** Jobs **
[1] In the excerpt on bounds for characteristic p, what year was Scott Brown's paper on transfer principles published?
[2] Write out the passage of the excerpt on bounds for characteristic p, starting with "Theorem If $S$" and going on through "of characteristic zero.".

Geometrically, it means that the scheme $Z(I)$ which is defined over any field has $\overline{\mathbb F}_p$-rational points for large enough $p$ if (and actually, only if) it has $\mathbb{C}$-rational points. Even more geometric, if the system of equations in $I$ has a solution over the complex numbers, then it admits solutions in characteristic $p$ for large $p$.

I am interested in explicit bounds on $p_0\in\mathbb N$ such that the above holds for all prime numbers $p>p_0$. For this purpose, let us assume that $I$ is generated by polynomially many polynomials of degree less or equal to $d$, for some fixed $d$. Then $p_0=p_0(n)$ depends on the number of variables involved.

In the 1978 paper Bounds on transfer principles for algebraically closed and complete discretely valued fields by Scott Brown, we get a roughly driple exponential bound:

Theorem If $S$ is a first-order statement in the language with plus, minus, times, and constant symbols $0, 1, 10, 11, 100,\ldots$ whose representation is $m$ characters long, and $p>2^{2^{2^{3m}}}$, then $S$ holds in the theory of algebraically closed fields of characteristic $p$ if and only if it holds in the theory of algebraically closed fields of characteristic zero.

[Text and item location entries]
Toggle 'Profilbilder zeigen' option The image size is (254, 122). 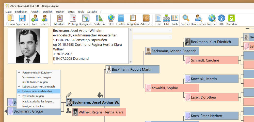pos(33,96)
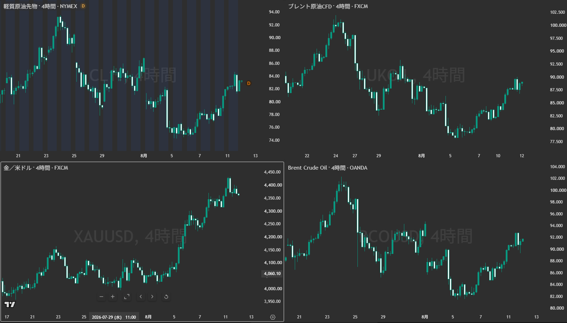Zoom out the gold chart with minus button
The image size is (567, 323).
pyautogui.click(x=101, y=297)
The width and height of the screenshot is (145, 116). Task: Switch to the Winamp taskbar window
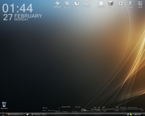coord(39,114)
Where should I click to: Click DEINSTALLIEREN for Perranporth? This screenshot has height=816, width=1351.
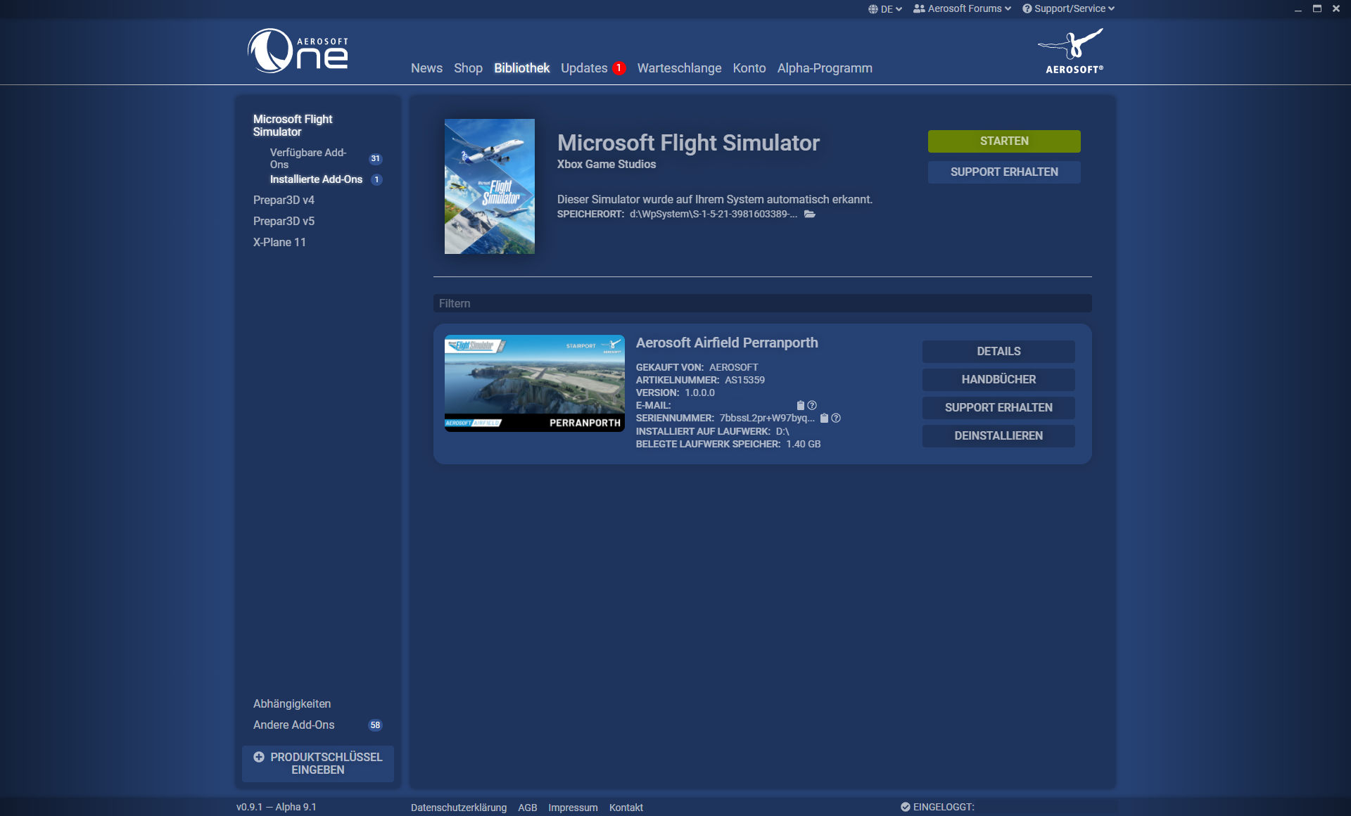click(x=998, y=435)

** Set of answers **
[1] 1978

[2]
Theorem If $S$ is a first-order statement in the language with plus, minus, times, and constant symbols $0, 1, 10, 11, 100,\ldots$ whose representation is $m$ characters long, and $p>2^{2^{2^{3m}}}$, then $S$ holds in the theory of algebraically closed fields of characteristic $p$ if and only if it holds in the theory of algebraically closed fields of characteristic zero.